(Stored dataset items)

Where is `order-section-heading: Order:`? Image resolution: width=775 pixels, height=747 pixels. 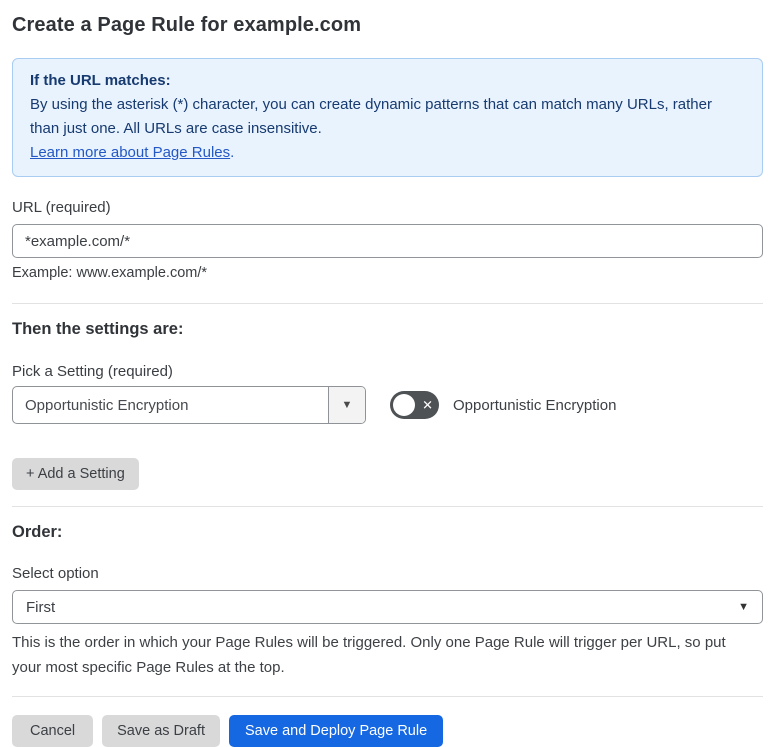 order-section-heading: Order: is located at coordinates (38, 532).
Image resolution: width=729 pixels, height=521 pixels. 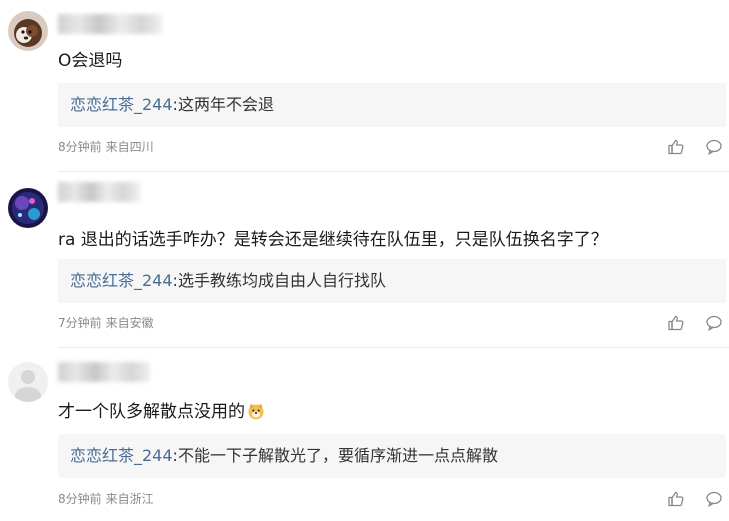 I want to click on reply-box: 恋恋红茶_244:不能一下子解散光了，要循序渐进一点点解散, so click(x=392, y=456).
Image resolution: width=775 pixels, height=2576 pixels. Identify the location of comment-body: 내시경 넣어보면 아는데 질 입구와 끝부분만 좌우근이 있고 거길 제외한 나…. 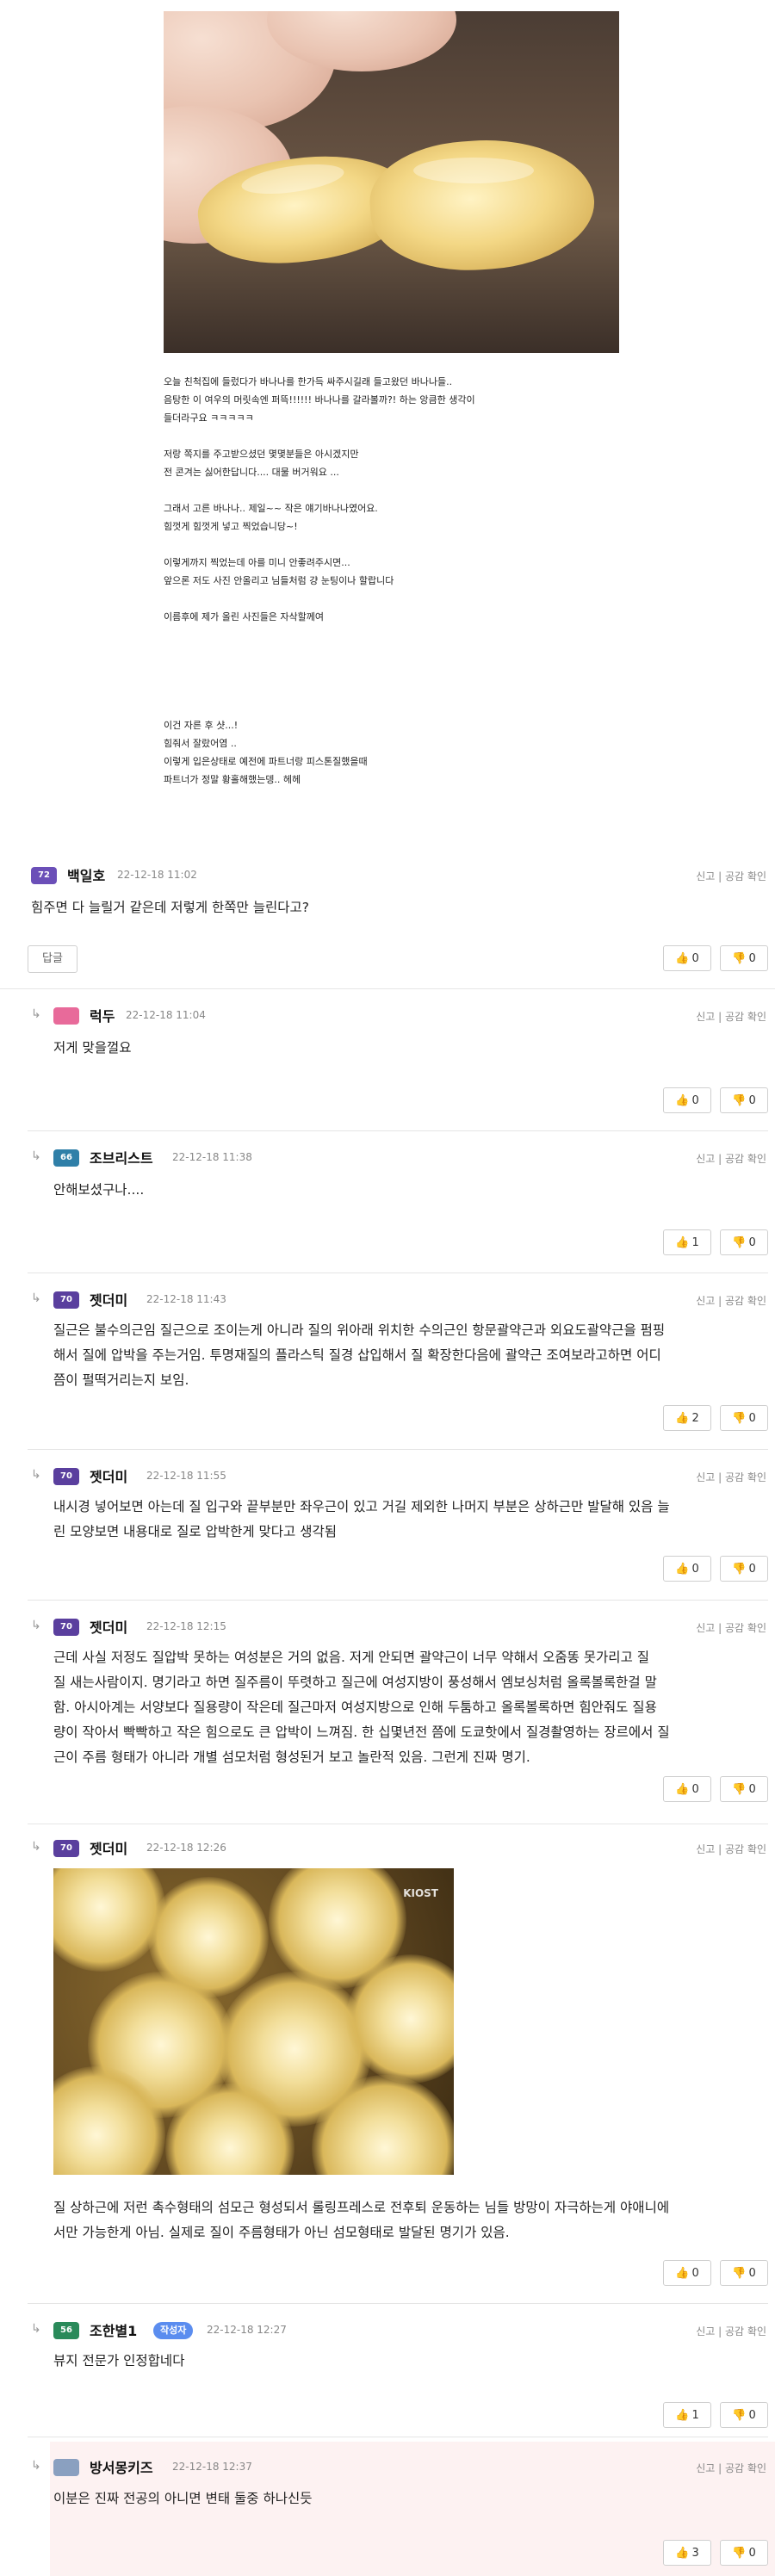
(362, 1520).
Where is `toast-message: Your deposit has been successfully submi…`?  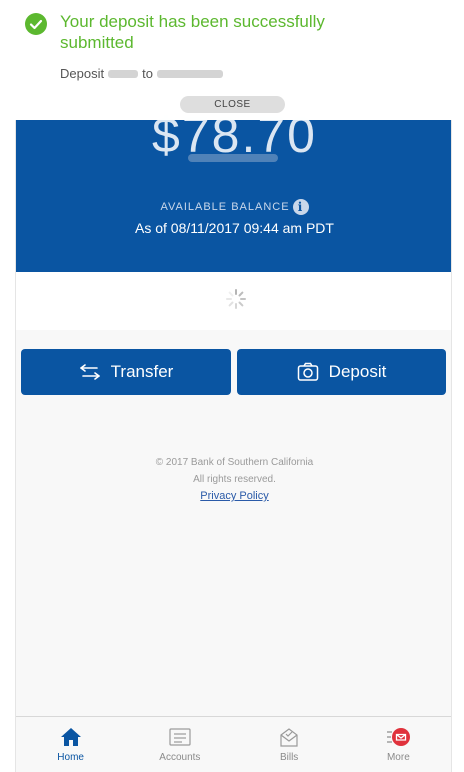 toast-message: Your deposit has been successfully submi… is located at coordinates (192, 32).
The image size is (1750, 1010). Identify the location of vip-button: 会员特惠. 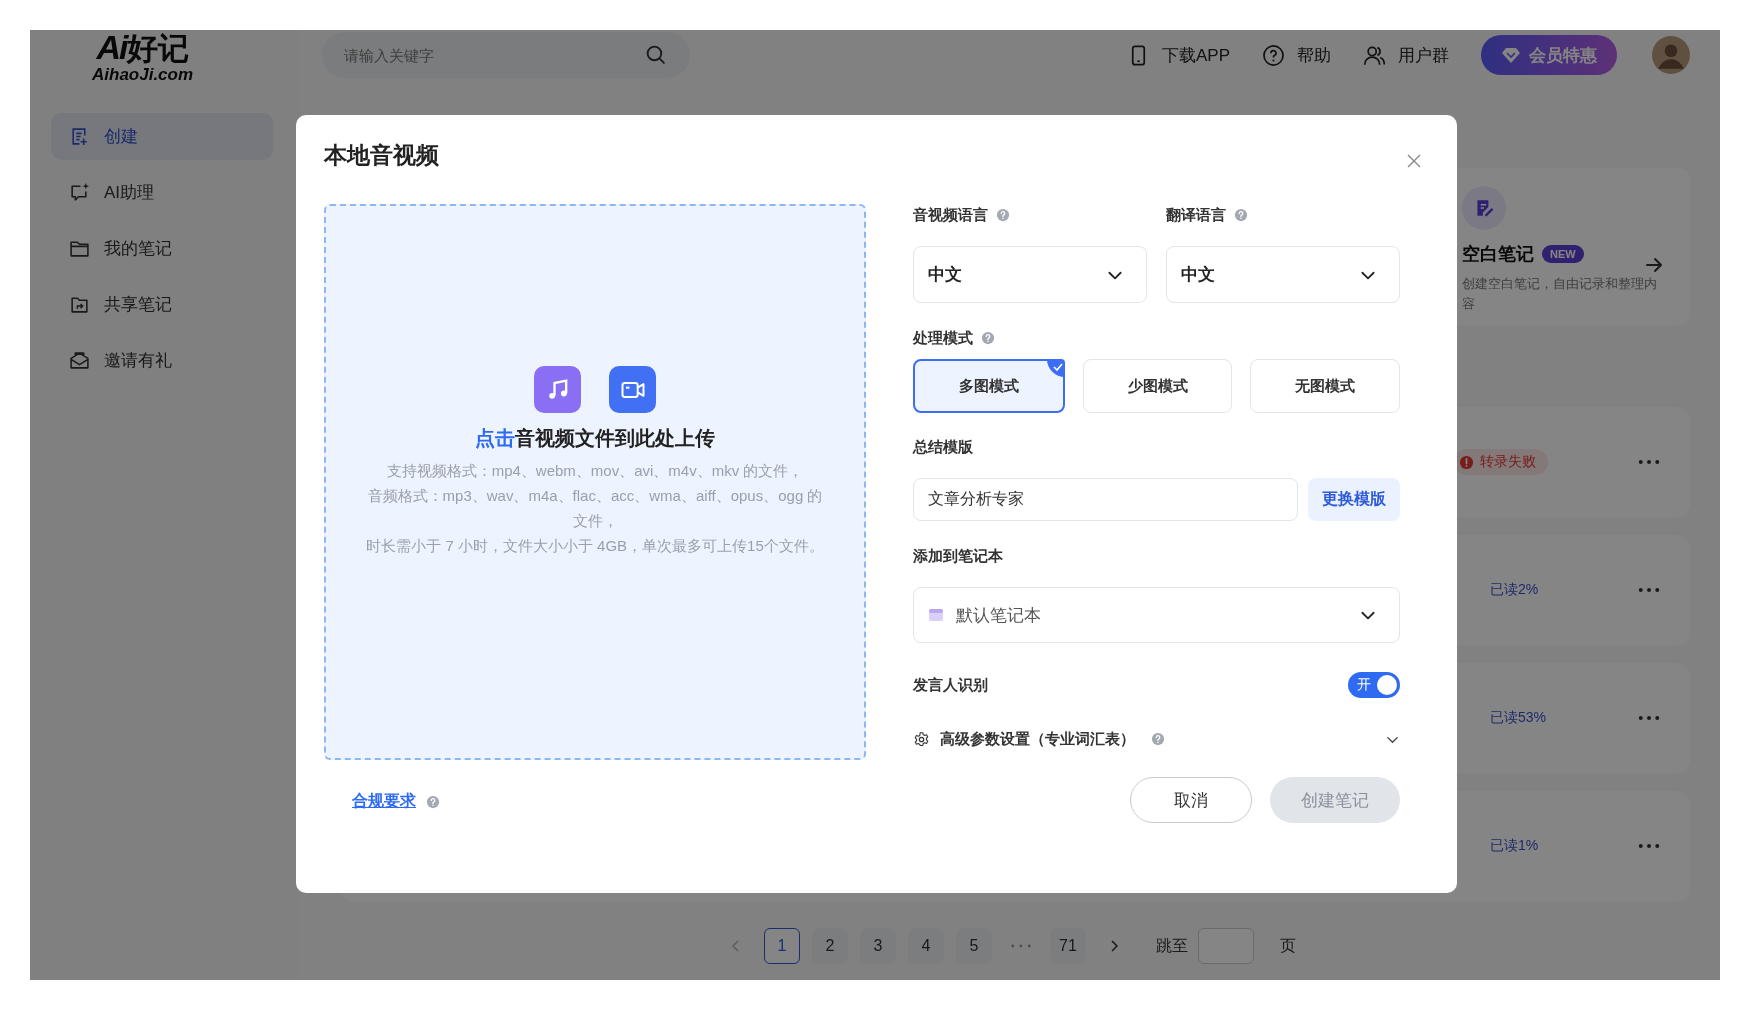
(1549, 55).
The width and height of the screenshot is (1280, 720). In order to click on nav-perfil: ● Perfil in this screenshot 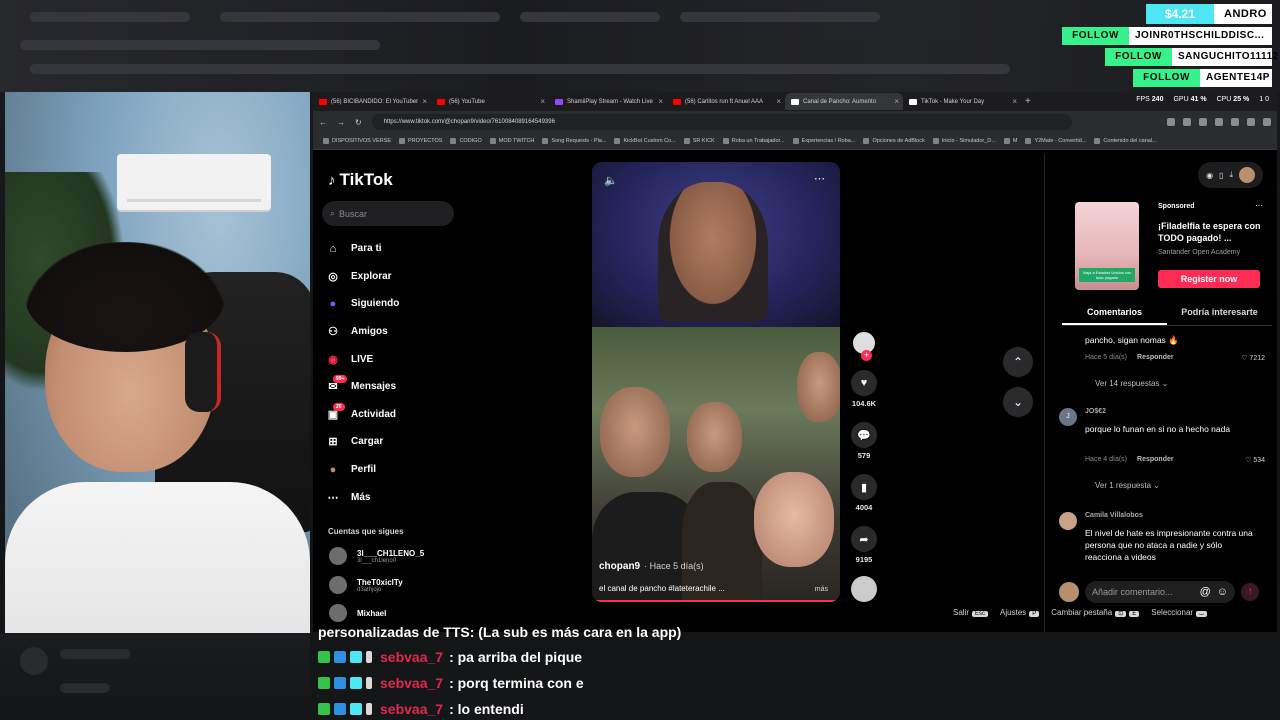, I will do `click(400, 470)`.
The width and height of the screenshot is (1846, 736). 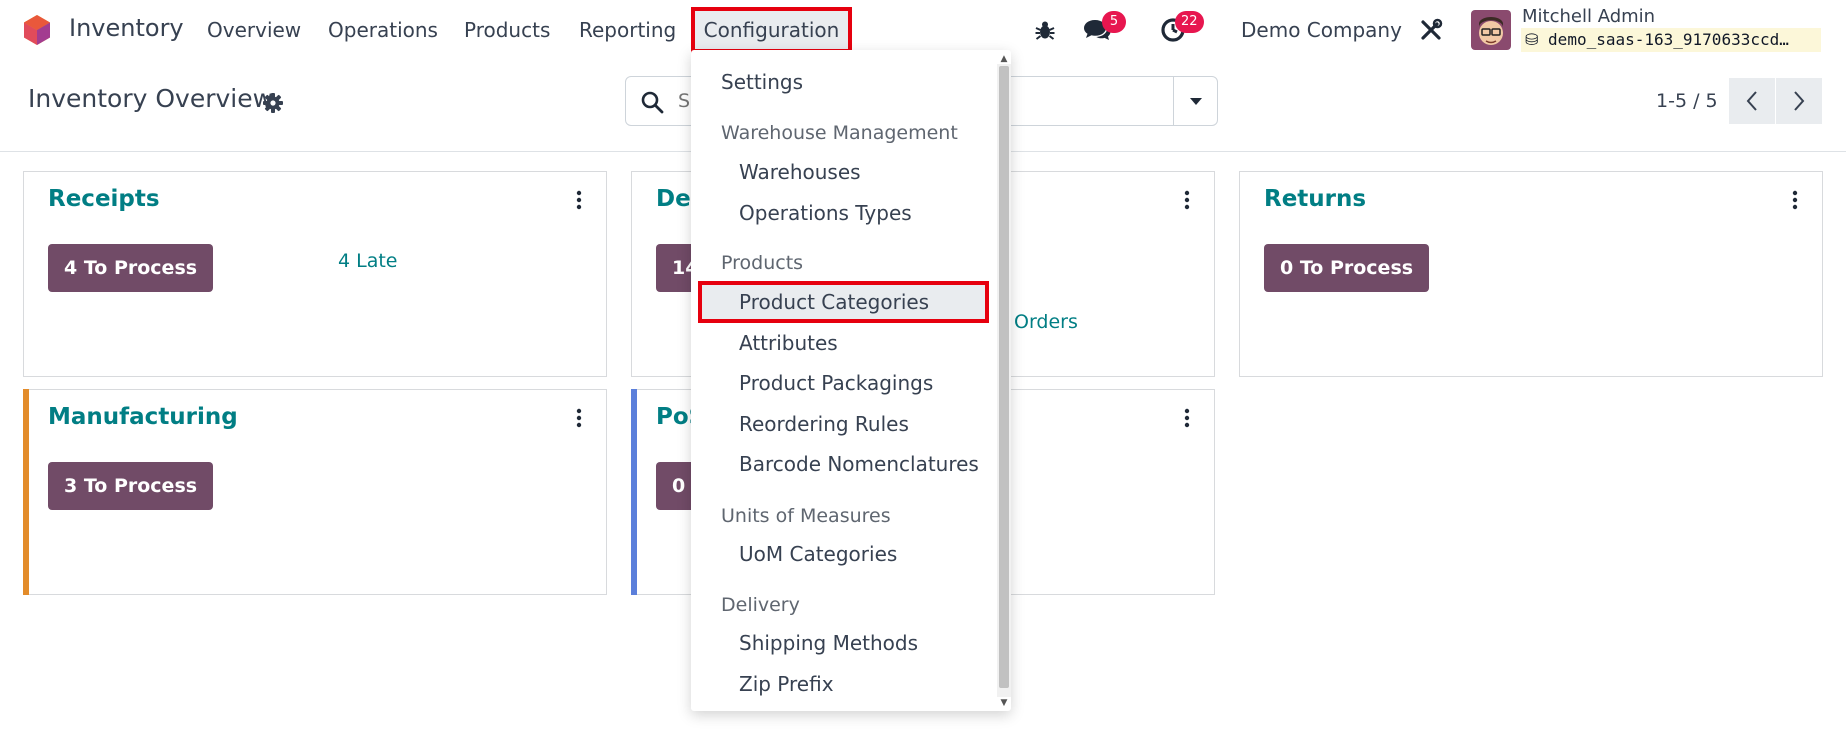 I want to click on debug-icon, so click(x=1045, y=30).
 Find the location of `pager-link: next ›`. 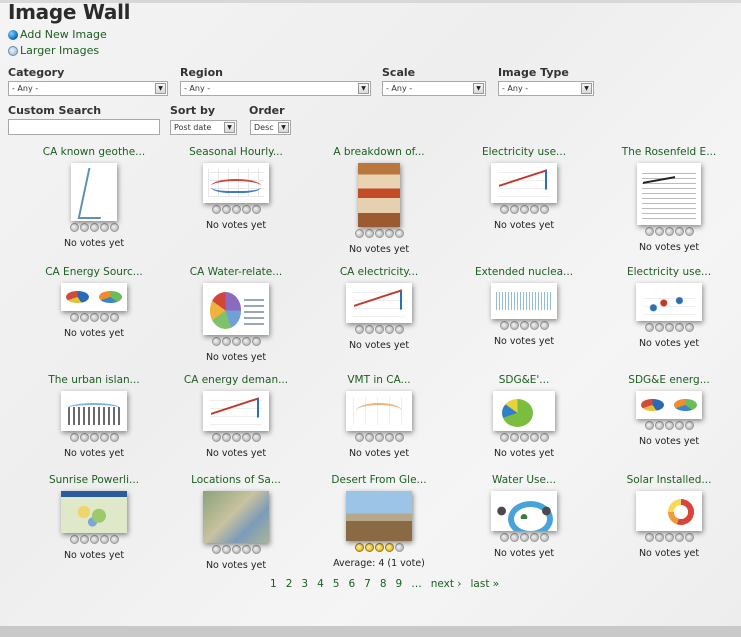

pager-link: next › is located at coordinates (446, 584).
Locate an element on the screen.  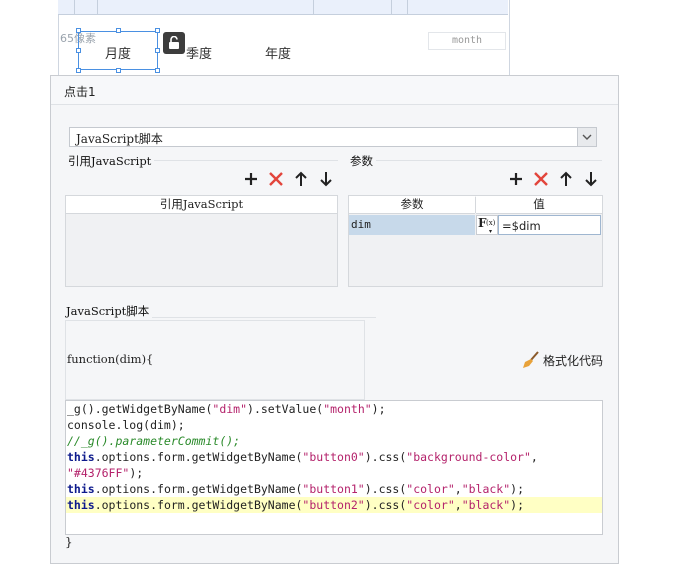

What to produce: Please rewrite the records starting with the line that contains "Image resolution: width=775 pixels, height=2576" and going on through the line that contains "(362, 1520).", with "Identify the location of" replaced by "Give the position of" and everything else unchanged. Leave the pictures out of your answer.

Answer to the exercise:
Image resolution: width=775 pixels, height=2576 pixels. Give the position of comment-body: 내시경 넣어보면 아는데 질 입구와 끝부분만 좌우근이 있고 거길 제외한 나…. 
(362, 1520).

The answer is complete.